Optimal Precision TherapIes to CustoMISE Care in Childhood and Adolescent Cancer

Launched by AUSTRALIAN & NEW ZEALAND CHILDREN'S HAEMATOLOGY/ONCOLOGY GROUP · Jan 5, 2024

Keywords

ClinConnect Summary

The clinical trial titled "Optimal Precision TherapIes to CustoMISE Care in Childhood and Adolescent Cancer" is focused on finding new treatment options for children and young adults with specific types of cancer, such as solid tumors, brain tumors, and lymphoma, especially when standard treatments have not worked. This study is looking for patients up to 21 years old, or older patients with pediatric-type cancers, who have tumors that are difficult to treat. Participants will receive targeted therapies that are chosen based on the unique characteristics of their tumors, which is known as precision medicine.

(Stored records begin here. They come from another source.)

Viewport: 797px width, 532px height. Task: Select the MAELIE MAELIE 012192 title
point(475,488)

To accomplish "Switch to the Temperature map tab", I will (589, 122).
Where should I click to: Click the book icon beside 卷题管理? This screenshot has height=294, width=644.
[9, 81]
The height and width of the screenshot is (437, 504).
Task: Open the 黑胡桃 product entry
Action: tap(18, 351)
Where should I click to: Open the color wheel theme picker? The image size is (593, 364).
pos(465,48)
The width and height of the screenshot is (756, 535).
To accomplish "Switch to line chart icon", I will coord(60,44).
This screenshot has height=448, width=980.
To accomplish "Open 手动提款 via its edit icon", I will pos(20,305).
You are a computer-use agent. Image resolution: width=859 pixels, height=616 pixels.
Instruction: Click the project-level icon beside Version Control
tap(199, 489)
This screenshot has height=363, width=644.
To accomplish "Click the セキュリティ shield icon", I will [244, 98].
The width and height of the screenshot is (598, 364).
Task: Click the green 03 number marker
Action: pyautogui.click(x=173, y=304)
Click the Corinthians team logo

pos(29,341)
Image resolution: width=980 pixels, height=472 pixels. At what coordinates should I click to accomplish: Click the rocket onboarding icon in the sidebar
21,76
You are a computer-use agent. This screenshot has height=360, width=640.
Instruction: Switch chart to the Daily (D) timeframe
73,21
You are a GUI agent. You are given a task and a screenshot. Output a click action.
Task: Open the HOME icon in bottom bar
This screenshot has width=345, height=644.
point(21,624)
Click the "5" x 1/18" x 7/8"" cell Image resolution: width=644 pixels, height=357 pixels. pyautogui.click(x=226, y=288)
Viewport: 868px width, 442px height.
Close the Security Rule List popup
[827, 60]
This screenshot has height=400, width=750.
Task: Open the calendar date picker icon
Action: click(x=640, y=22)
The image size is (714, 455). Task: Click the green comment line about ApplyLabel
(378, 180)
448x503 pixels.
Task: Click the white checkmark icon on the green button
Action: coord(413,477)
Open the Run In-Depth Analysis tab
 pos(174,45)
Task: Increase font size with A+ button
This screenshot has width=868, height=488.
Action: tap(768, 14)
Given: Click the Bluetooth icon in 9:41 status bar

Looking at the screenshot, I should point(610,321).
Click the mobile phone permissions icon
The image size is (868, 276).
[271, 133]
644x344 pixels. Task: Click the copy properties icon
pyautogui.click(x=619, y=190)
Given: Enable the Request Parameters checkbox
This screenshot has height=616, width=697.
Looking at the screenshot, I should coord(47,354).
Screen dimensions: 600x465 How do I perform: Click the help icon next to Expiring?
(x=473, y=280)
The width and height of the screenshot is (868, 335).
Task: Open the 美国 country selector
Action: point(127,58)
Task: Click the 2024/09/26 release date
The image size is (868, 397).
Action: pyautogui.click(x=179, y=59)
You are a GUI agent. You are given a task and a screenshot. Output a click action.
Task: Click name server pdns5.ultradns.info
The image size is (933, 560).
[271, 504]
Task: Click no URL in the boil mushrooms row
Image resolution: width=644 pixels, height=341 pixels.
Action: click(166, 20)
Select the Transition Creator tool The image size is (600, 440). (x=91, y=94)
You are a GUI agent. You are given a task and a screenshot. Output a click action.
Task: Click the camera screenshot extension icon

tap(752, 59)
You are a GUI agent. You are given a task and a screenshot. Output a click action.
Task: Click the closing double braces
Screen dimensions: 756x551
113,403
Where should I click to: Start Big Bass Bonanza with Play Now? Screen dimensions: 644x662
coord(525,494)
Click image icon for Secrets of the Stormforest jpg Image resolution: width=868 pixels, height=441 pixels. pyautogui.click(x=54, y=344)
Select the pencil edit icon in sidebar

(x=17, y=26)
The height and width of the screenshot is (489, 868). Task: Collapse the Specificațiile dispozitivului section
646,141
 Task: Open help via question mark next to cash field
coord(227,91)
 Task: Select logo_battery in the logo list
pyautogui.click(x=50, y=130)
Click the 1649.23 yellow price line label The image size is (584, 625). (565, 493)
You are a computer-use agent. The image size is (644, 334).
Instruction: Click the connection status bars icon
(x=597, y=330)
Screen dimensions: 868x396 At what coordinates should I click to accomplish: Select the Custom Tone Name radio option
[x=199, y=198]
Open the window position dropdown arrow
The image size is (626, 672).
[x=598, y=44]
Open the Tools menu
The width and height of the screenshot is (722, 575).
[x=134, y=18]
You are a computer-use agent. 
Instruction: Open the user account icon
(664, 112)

To be eligible for this trial, patients should have a tumor that has progressed despite existing treatments or for which no effective treatment is available. They need to be in relatively good health, meaning they should be able to perform daily activities and have a life expectancy of at least six weeks. Participants will undergo regular health checks and tests, which may be done at their local hospital. It's important to note that patients must be able to comply with follow-up appointments and management of any side effects. If you or someone you know is facing these challenges with cancer, this trial could be an opportunity to explore new treatment options.

Gender

ALL

Eligibility criteria

• Inclusion Criteria:
• • 1. Patients must be diagnosed with a solid tumor, CNS tumor or lymphoma that has progressed despite standard therapy, or for which no effective standard therapy exists.
• • 2. Age \<21 years at inclusion; patients 21 years and older may be included after approval by the Study Chair if they have a pediatric type recurrent/refractory malignancy.
• • 3. Patients must be enrolled on a precision medicine study (i.e. PROFYLE, ZERO or equivalent as agreed with Study Chair.
• • 4. Patients enrolled in a Phase I cohort must have either evaluable or measurable disease.
• • 5. Patients enrolled in a Phase II cohort must have measurable disease. Evaluable and measurable disease are defined by standard imaging criteria for the patient's tumor type.
• • 6. Disease evaluations, laboratory tests, and other clinical assessments that are considered standard of care may be undertaken at the patient's local oncology treatment centre with results transferred to study site for evaluation.
• • 7. Performance status: Karnofsky performance status (for patients \> 16 years of age) or Lansky play score (for patients ≤ 16 years of age) ≥ 50%.
• • 8. Life expectancy ≥ 6 weeks.
• • 9. Patients must have fully recovered from the acute toxic effects of all prior anticancer therapy and must meet the following minimum duration from prior anticancer-directed therapy prior to enrolment.
• • 10. Adequate organ function.
• • 11. Able to comply with scheduled follow-up and with management of toxicity.
• • 12. Females of childbearing potential must have a negative serum or urine pregnancy test.
• • 13. Fertile males must agree to use adequate contraception during the study and following completion of treatment.
• • 14. Provide a signed and dated informed consent form.
• Exclusion Criteria:
• • 1. Patients with symptomatic CNS primary or metastatic tumors who are neurologically unstable or require increasing doses of corticosteroids or local CNS-directed therapy to control their CNS disease.
• • 2. Impairment of gastrointestinal (GI) function or GI disease that may significantly alter drug absorption of oral drugs.
• • 3. Clinically significant, uncontrolled heart disease.
• • 4. Known active viral hepatitis or human immunodeficiency virus (HIV) infection or any other uncontrolled infection.
• • 5. Presence of any ≥Grade 2 treatment-related toxicity.
• • 6. Major surgery within 21 days of the first dose of investigational drug.
• • 7. Known hypersensitivity to any study drug or component of the formulation.
• • 8. Pregnant or nursing (lactating) females.
• • 9. Any other concomitant serious medical condition or organ dysfunction that in the opinion of the investigator would either compromise patient safety or interfere with the evaluation of the safety of the investigational drugs.